US President Donald Trump and Japanese Prime Minister Shinzo Abe today condemned North Korea for its "provocative and destabilising" behaviour, after the reclusive nation carried out its biggest nuclear test.
North Korea claimed yesterday it had successfully tested a hydrogen bomb meant to be loaded onto an intercontinental ballistic missile. It was Pyongyang's sixth, and the most powerful nuclear test, which was set to raise tension in the region.
The White House said that the two leaders spoke over phone to discuss the North Korean actions as they pledged to continue "close cooperation".
"The two leaders condemned North Korea's continued destabilising and provocative actions, confirmed the two countries' ironclad mutual defence commitments, and pledged to continue close cooperation," the White House said in a readout of the call.
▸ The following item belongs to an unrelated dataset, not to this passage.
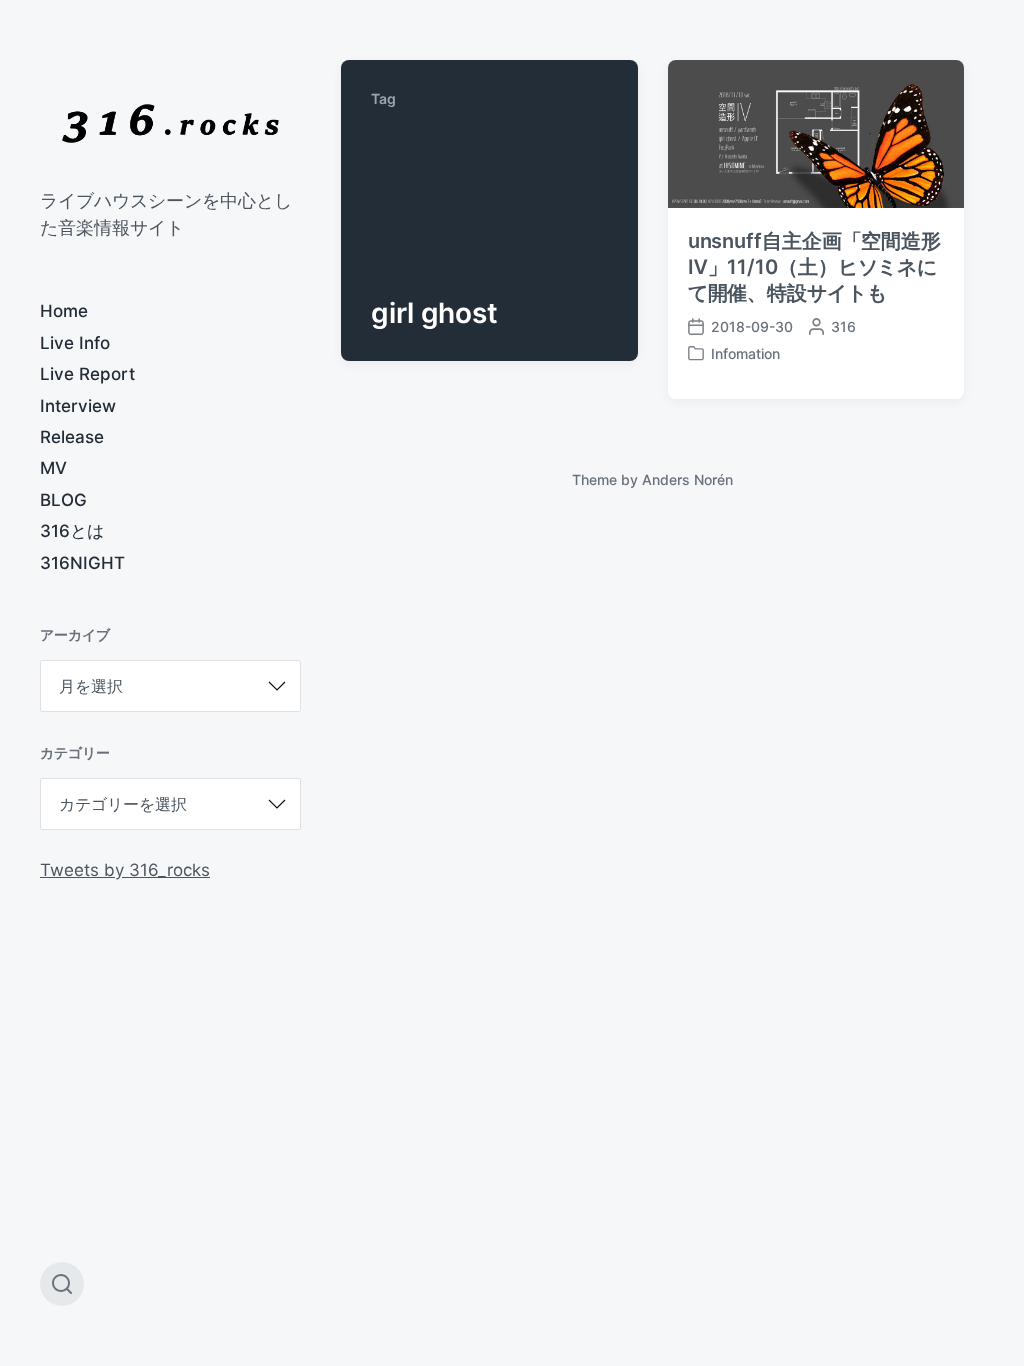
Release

During the call, Trump reaffirmed the commitment of the United States to defending its homeland, territories, and allies using the full range of diplomatic, conventional, and nuclear capabilities at its disposal.
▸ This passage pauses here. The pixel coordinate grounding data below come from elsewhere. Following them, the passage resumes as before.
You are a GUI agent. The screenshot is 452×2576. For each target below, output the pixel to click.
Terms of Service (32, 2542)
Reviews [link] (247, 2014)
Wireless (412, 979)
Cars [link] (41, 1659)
Earlier in the day, US Defence Secretary James Mattis warned North Korea of "massive military response" to any threats from North Korea.
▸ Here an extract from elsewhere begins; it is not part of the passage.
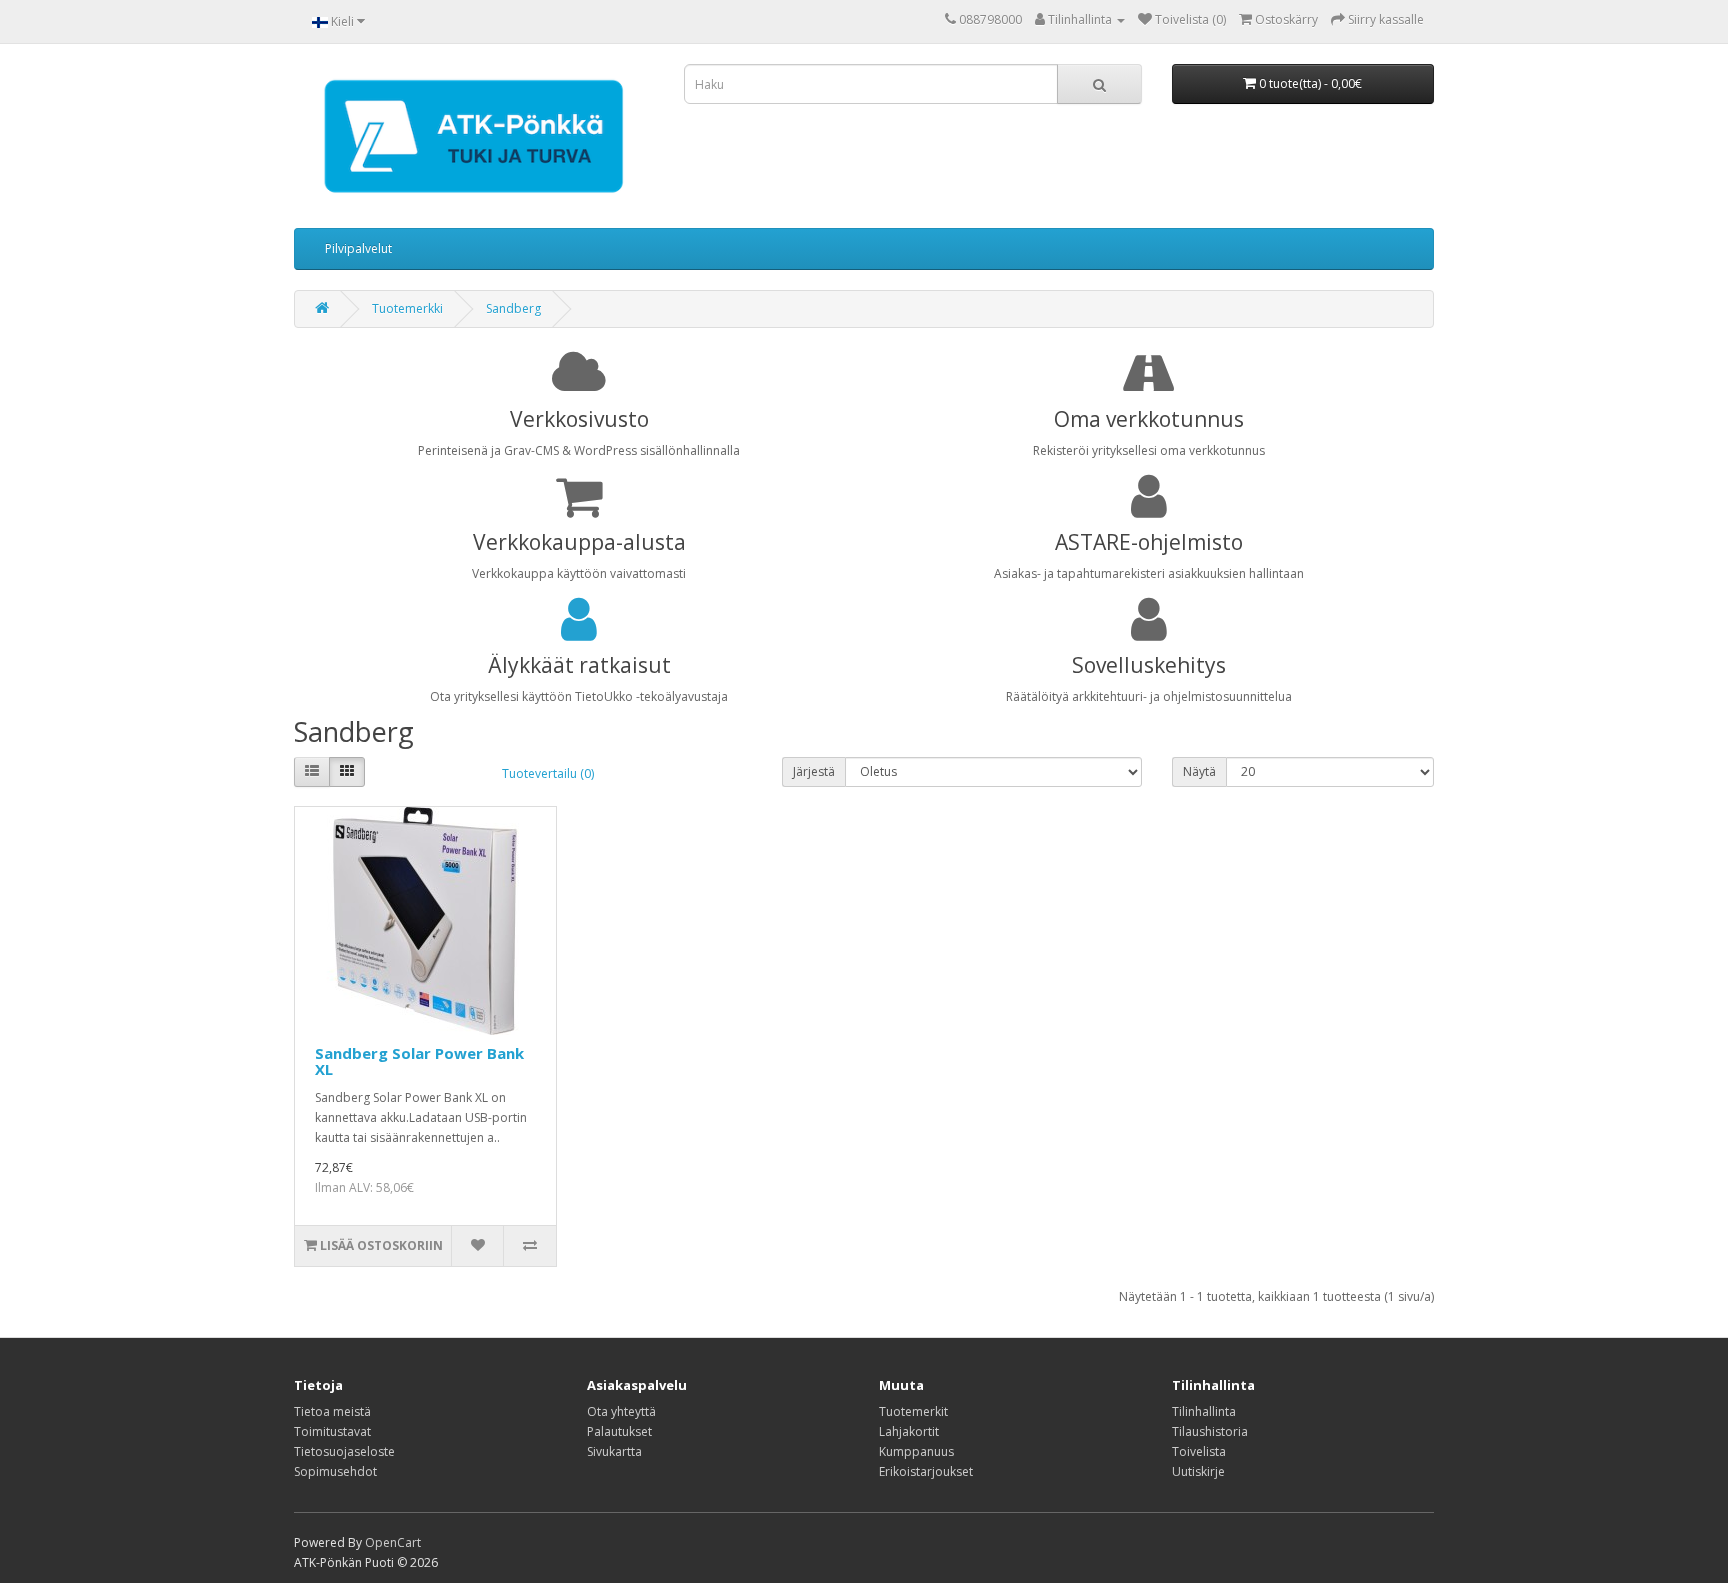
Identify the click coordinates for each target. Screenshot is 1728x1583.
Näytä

"We made clear that we have the ability to defend ourselves and our allies, South Korea and Japan, from any attack. And our commitment among the allies is ironclad: Any threat to the United States or its territories, including Guam, or our allies will be met with a massive military response, a response both effective and overwhelming," Mattis told reporters at the White House.
He made a brief statement to reporters outside the West Wing of the White House after Trump held a meeting with a small group of his national security team.
"We have many military options. The president wanted to be briefed on each one of them," he said.
"Kim Jong Un should take heed of the United Nations Security Council's unified voice -- all members unanimously agreed on the threat North Korea poses, and remain unanimous in their commitment to the denuclearization of the Korean peninsula - because we are not looking to the total annihilation of a country, namely, North Korea," Mattis said.
Senator Marco Rubio said North Korea's threatening actions today are a sober reminder that all nations, including China, must do everything in their power to stop and reverse Pyongyang's growing nuclear and missile programs.
"We cannot live in a world held hostage by Kim Jong Un's nuclear blackmail, and I support US-led international efforts to maximise pressure against the North Korean regime and its foreign enablers," Rubio said.